Logo Questions Linux Laravel Mysql Ubuntu Git Menu
 

How to traverse a hierarchical tree-structure structure backwards using recursive queries

I'm using PostgreSQL 9.1 to query hierarchical tree-structured data, consisting of edges (or elements) with connections to nodes. The data are actually for stream networks, but I've abstracted the problem to simple data types. Consider the example tree table. Each edge has length and area attributes, which are used to determine some useful metrics from the network.

CREATE TEMP TABLE tree (
  edge text PRIMARY KEY,
  from_node integer UNIQUE NOT NULL, -- can also act as PK
  to_node integer REFERENCES tree (from_node),
  mode character varying(5), -- redundant, but illustrative
  length numeric NOT NULL,
  area numeric NOT NULL,
  fwd_path text[], -- optional ordered sequence, useful for debugging
  fwd_search_depth integer,
  fwd_length numeric,
  rev_path text[], -- optional unordered set, useful for debugging
  rev_search_depth integer,
  rev_length numeric,
  rev_area numeric
);
CREATE INDEX ON tree (to_node);
INSERT INTO tree(edge, from_node, to_node, mode, length, area) VALUES
 ('A', 1, 4, 'start', 1.1, 0.9),
 ('B', 2, 4, 'start', 1.2, 1.3),
 ('C', 3, 5, 'start', 1.8, 2.4),
 ('D', 4, 5, NULL, 1.2, 1.3),
 ('E', 5, NULL, 'end', 1.1, 0.9);

Which can be illustrated below, where the edges represented by A-E are connected with nodes 1-5. The NULL to_node (Ø) represents the end node. The from_node is always unique, so it can act as PK. If this network flows like a drainage basin, it would be from top to bottom, where the starting tributary edges are A, B, C and the ending outflow edge is E.

tree

The documentation for WITH provide a nice example of how to use search graphs in recursive queries. So, to get the "forwards" information, the query starts at the end, and works backwards:

WITH RECURSIVE search_graph AS (
  -- Begin at ending nodes
  SELECT E.from_node, 1 AS search_depth, E.length
    , ARRAY[E.edge] AS path -- optional
  FROM tree E WHERE E.to_node IS NULL

  UNION ALL
  -- Accumulate each edge, working backwards (upstream)
  SELECT o.from_node, sg.search_depth + 1, sg.length + o.length
    , o.edge|| sg.path -- optional
  FROM tree o, search_graph sg
  WHERE o.to_node = sg.from_node
)
UPDATE tree SET
  fwd_path = sg.path,
  fwd_search_depth = sg.search_depth,
  fwd_length = sg.length
FROM search_graph AS sg WHERE sg.from_node = tree.from_node;

SELECT edge, from_node, to_node, fwd_path, fwd_search_depth, fwd_length
FROM tree ORDER BY edge;

 edge | from_node | to_node | fwd_path | fwd_search_depth | fwd_length
------+-----------+---------+----------+------------------+------------
 A    |         1 |       4 | {A,D,E}  |                3 |        3.4
 B    |         2 |       4 | {B,D,E}  |                3 |        3.5
 C    |         3 |       5 | {C,E}    |                2 |        2.9
 D    |         4 |       5 | {D,E}    |                2 |        2.3
 E    |         5 |         | {E}      |                1 |        1.1

The above makes sense, and scales well for large networks. For example, I can see edge B is 3 edges from the end, and the forward path is {B,D,E} with a total length of 3.5 from the tip to the end.

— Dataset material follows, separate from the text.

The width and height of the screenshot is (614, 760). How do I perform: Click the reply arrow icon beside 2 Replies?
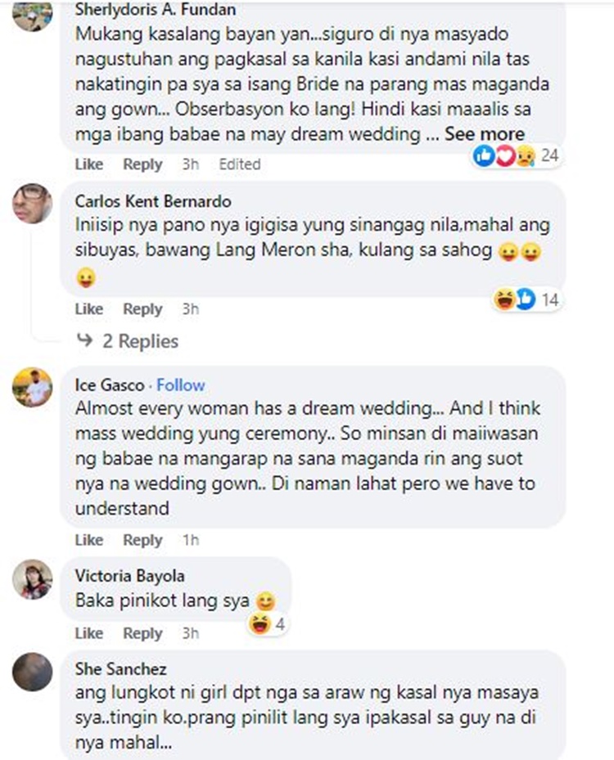pyautogui.click(x=85, y=340)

However, I cannot figure out a good way to build a reverse query. That is, from each edge, what are the accumulated "upstream" edges, lengths and areas. Using WITH RECURSIVE, the best I have is:

WITH RECURSIVE search_graph AS (
  -- Begin at starting nodes
  SELECT S.from_node, S.to_node, 1 AS search_depth, S.length, S.area
    , ARRAY[S.edge] AS path -- optional
  FROM tree S WHERE from_node IN (
    -- Starting nodes have a from_node without any to_node
    SELECT from_node FROM tree EXCEPT SELECT to_node FROM tree)

  UNION ALL
  -- Accumulate edges, working forwards
  SELECT c.from_node, c.to_node, sg.search_depth + 1, sg.length + c.length, sg.area + c.area
         , c.edge || sg.path -- optional
  FROM tree c, search_graph sg
  WHERE c.from_node = sg.to_node
)
UPDATE tree SET
  rev_path = sg.path,
  rev_search_depth = sg.search_depth,
  rev_length = sg.length,
  rev_area = sg.area
FROM search_graph AS sg WHERE sg.from_node = tree.from_node;

SELECT edge, from_node, to_node, rev_path, rev_search_depth, rev_length, rev_area
FROM tree ORDER BY edge;

 edge | from_node | to_node | rev_path | rev_search_depth | rev_length | rev_area
------+-----------+---------+----------+------------------+------------+----------
 A    |         1 |       4 | {A}      |                1 |        1.1 |      0.9
 B    |         2 |       4 | {B}      |                1 |        1.2 |      1.3
 C    |         3 |       5 | {C}      |                1 |        1.8 |      2.4
 D    |         4 |       5 | {D,A}    |                2 |        2.3 |      2.2
 E    |         5 |         | {E,C}    |                2 |        2.9 |      3.3

I would like to build aggregates into the second term of the recursive query, since each downstream edge connects to 1 or many upstream edges, but aggregates are not allowed with recursive queries. Also, I'm aware that the join is sloppy, since the with recursive result has multiple join conditions for edge.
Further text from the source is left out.